Target pointing data
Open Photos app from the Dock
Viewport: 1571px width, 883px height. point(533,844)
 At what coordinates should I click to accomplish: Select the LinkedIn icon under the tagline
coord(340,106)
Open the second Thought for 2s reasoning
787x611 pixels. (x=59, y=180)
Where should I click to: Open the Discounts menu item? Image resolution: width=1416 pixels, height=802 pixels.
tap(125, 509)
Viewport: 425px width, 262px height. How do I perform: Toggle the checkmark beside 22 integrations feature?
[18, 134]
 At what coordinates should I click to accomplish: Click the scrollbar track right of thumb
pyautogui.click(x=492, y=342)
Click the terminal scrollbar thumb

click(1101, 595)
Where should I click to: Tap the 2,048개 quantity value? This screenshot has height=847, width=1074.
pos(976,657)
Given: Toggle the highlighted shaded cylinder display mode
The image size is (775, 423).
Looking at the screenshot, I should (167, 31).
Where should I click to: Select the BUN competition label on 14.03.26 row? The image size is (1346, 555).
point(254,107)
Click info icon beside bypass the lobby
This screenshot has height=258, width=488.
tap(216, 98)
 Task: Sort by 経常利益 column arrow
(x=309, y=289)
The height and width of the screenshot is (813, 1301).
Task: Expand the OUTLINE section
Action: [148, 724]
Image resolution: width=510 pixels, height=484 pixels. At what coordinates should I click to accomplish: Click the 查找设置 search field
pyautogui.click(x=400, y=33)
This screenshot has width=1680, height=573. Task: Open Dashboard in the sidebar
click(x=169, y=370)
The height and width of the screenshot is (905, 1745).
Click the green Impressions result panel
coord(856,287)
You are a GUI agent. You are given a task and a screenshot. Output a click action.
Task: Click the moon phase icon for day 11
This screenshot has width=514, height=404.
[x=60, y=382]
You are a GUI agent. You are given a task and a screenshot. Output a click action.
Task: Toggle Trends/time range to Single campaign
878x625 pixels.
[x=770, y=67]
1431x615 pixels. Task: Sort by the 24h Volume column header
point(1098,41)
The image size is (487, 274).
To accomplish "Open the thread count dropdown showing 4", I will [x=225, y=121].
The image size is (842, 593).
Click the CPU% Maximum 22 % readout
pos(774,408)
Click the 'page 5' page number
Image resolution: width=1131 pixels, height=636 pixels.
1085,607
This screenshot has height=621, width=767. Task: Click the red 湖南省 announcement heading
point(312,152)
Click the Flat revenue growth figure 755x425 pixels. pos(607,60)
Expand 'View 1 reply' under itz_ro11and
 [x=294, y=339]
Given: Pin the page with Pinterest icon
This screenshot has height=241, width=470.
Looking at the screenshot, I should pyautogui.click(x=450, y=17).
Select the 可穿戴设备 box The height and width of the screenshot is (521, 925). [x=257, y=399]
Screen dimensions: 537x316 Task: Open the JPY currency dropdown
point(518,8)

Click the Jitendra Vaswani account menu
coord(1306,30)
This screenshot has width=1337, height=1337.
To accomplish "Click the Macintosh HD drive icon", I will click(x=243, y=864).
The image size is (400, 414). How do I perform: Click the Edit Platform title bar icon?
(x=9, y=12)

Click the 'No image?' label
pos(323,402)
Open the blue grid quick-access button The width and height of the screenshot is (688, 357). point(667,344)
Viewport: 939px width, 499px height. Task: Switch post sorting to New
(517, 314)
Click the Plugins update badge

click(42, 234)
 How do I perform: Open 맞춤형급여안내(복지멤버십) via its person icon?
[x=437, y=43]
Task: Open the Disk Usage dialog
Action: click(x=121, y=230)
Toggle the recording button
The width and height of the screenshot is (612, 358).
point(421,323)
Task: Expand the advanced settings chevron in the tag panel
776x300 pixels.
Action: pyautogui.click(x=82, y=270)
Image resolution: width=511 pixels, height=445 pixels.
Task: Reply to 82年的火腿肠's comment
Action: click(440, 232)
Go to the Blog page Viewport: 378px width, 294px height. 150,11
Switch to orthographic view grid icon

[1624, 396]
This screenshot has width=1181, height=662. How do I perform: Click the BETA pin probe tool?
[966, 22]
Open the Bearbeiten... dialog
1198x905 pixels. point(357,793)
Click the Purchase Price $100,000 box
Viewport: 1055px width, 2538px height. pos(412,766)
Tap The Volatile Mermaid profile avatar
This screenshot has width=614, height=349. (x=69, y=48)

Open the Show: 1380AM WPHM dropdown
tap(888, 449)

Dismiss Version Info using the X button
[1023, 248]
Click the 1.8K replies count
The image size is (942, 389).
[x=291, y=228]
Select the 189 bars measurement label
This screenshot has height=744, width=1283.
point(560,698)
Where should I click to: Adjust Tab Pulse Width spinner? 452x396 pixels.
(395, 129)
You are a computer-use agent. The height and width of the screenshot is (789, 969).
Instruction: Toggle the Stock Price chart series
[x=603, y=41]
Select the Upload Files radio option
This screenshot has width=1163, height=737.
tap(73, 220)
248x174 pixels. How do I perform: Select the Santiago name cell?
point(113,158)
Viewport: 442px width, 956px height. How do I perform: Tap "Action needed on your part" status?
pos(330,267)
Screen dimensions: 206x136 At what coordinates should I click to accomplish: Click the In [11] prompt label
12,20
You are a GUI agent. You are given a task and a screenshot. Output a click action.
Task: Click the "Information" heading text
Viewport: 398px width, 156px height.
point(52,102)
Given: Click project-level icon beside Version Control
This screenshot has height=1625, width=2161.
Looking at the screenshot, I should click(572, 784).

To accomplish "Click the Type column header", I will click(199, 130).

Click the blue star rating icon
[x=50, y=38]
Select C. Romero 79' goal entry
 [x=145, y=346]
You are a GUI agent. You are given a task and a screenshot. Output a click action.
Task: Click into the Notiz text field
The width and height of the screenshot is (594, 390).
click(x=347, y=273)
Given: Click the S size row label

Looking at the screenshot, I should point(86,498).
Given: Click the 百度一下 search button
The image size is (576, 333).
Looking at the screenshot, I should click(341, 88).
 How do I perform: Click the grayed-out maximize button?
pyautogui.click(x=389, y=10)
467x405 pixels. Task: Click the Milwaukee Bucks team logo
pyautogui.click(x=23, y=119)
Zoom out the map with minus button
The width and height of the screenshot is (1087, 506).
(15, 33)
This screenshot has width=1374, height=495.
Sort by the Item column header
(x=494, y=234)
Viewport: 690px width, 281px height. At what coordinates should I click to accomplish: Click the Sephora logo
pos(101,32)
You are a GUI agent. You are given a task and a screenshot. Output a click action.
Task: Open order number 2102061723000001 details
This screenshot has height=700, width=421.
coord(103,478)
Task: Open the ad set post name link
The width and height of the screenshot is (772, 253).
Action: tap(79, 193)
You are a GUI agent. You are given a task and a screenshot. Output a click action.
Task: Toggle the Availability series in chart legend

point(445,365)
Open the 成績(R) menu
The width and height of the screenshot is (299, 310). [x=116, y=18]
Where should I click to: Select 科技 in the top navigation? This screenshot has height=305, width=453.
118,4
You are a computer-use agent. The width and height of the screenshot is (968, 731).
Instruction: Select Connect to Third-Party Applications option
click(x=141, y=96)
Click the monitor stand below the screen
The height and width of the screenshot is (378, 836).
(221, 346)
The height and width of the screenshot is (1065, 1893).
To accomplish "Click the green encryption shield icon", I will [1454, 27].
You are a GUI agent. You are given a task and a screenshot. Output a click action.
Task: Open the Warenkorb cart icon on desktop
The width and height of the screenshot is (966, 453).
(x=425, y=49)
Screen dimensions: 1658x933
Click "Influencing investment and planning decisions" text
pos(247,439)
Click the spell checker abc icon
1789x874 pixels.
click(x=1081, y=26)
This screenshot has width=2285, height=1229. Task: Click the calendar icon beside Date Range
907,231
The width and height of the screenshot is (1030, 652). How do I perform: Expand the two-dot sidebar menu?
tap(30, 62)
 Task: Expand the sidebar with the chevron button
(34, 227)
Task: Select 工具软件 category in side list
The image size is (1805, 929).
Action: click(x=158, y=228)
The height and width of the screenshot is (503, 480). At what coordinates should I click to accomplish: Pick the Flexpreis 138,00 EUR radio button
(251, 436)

Exercise aim
Please rewrite the records from the line with "The width and height of the screenshot is (1030, 652)." up to and including the line with "Action: click(x=158, y=228)", putting "side panel" in place of "sidebar" and leaving everything else unchanged.

Answer to this task
The width and height of the screenshot is (1030, 652). How do I perform: Expand the two-dot side panel menu?
tap(30, 62)
 Task: Expand the side panel with the chevron button
(34, 227)
Task: Select 工具软件 category in side list
The image size is (1805, 929).
Action: click(x=158, y=228)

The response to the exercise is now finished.